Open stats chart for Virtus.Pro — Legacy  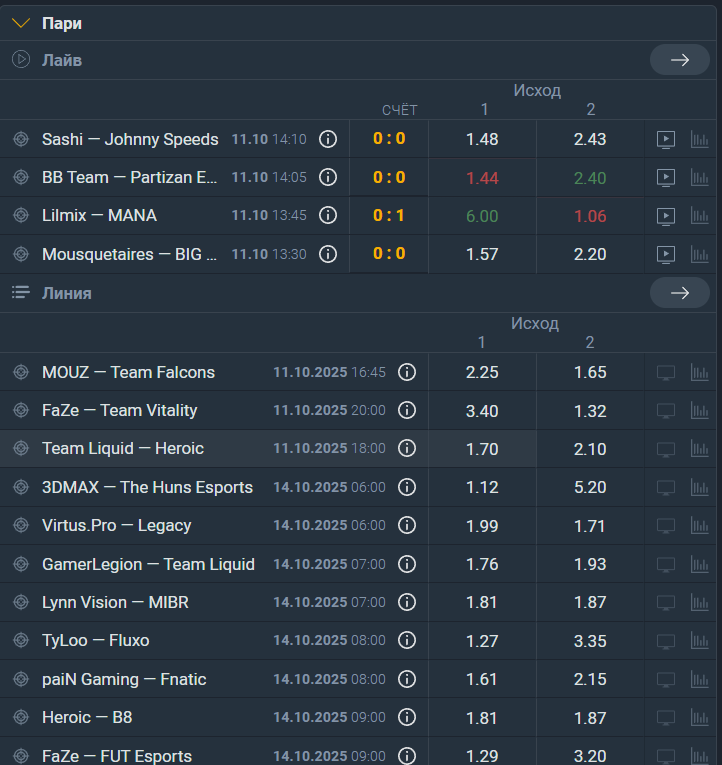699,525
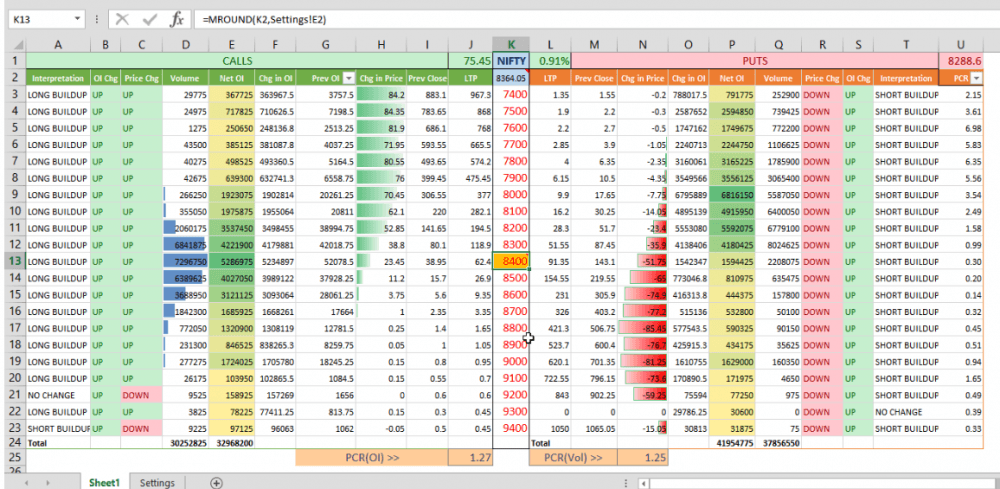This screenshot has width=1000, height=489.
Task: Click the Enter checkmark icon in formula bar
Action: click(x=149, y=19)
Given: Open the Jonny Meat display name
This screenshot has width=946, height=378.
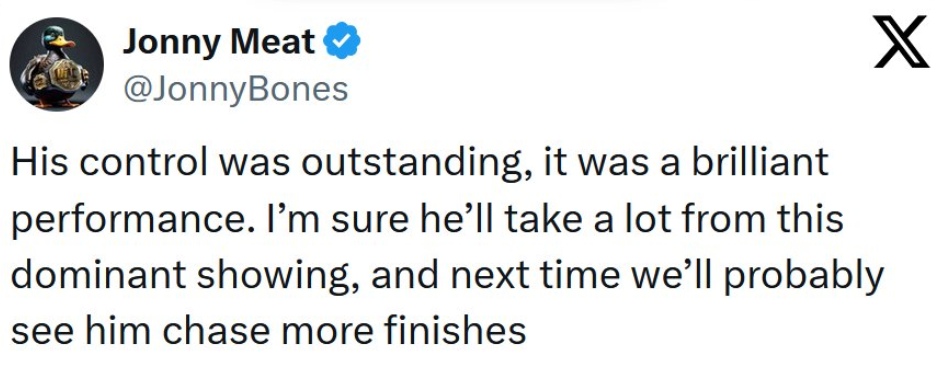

**EXERCISE DIRECTIONS**.
The lines to copy begin at the one containing "Given: Open the Jonny Meat display name" and end at the last line of the records. Set down exactly those lines and no others, both ends included, and omit all pictures.

**SOLUTION FOR THIS PROBLEM**.
Given: Open the Jonny Meat display name
This screenshot has width=946, height=378.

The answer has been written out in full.